> **Your instructions**
Scale the stretch of the material from the line containing "You are a computer-use agent. This" through the end, writing those lines out again with their requests. Multiply every coordinate in the answers by 0.25 and round to whole numbers, with halves going up.

━━━━━━━━━━━━━━━━━━━━

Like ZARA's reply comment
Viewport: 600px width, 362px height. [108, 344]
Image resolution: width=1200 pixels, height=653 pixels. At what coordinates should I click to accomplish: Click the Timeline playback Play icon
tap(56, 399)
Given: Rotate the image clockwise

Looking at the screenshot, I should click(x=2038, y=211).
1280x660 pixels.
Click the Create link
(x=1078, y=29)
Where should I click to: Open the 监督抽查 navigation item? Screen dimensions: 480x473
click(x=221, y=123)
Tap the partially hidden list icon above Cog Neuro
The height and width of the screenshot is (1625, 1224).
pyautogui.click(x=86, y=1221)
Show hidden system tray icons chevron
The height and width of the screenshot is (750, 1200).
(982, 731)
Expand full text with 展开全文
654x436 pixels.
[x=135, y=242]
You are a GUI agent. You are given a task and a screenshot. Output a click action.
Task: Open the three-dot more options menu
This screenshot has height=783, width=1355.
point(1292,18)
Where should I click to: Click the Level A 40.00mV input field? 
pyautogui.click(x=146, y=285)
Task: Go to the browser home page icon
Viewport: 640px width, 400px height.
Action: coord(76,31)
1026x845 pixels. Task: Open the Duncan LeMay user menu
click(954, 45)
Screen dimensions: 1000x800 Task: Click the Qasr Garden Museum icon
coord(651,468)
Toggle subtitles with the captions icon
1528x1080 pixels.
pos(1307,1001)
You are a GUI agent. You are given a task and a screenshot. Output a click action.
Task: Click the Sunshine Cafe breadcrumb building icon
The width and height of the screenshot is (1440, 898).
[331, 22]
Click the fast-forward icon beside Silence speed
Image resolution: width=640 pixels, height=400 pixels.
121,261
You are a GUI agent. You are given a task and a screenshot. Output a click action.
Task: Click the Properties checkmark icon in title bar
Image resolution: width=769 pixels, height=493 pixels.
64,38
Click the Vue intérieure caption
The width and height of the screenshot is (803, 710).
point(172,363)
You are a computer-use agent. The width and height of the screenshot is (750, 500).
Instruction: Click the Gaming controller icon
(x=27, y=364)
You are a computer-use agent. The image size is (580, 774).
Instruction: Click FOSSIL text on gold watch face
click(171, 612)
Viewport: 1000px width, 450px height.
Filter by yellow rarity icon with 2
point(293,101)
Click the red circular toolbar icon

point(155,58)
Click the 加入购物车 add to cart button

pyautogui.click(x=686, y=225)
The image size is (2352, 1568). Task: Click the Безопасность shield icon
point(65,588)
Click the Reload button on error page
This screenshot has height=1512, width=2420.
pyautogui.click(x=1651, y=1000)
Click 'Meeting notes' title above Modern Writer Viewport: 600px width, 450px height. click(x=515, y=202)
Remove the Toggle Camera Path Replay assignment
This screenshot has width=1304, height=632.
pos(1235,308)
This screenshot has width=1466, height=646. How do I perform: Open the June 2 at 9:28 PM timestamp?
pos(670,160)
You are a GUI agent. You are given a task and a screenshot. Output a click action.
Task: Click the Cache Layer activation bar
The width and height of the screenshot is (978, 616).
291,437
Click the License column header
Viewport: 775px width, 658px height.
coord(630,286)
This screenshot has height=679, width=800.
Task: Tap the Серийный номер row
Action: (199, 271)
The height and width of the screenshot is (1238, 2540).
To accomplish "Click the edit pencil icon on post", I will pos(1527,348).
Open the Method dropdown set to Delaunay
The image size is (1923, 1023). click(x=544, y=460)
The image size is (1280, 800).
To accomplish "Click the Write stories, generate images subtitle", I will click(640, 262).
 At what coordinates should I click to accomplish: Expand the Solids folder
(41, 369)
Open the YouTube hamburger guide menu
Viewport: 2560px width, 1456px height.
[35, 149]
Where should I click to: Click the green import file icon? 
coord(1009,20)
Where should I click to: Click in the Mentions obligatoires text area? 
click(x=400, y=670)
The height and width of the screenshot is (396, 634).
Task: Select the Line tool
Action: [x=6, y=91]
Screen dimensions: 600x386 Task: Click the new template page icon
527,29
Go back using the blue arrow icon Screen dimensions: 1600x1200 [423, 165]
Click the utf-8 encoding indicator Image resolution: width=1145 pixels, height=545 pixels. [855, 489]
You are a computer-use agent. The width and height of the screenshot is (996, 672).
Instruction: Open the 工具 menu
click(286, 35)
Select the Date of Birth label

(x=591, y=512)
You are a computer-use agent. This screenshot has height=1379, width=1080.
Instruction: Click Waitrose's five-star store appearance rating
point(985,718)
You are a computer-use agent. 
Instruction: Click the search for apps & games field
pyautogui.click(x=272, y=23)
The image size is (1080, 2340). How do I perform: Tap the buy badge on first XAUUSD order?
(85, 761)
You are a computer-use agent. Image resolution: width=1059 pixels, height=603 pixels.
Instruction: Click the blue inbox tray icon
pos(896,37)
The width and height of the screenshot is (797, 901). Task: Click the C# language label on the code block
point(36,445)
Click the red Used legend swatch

━━━━━━━━━━━━━━━━━━━━

> **Problem solution**
You are a computer-use agent. This screenshot has height=1379, width=1080.
Instruction: Click Waitrose's five-star store appearance rating
point(246,180)
You are a computer-use agent. 
Instruction: Click the search for apps & games field
pyautogui.click(x=68, y=6)
The image size is (1080, 2340). How do I perform: Tap the buy badge on first XAUUSD order?
(21, 190)
You are a computer-use agent. Image resolution: width=1059 pixels, height=603 pixels.
Instruction: Click the blue inbox tray icon
pos(224,9)
The width and height of the screenshot is (797, 901). Task: Click the C# language label on the code block
point(9,111)
Click the red Used legend swatch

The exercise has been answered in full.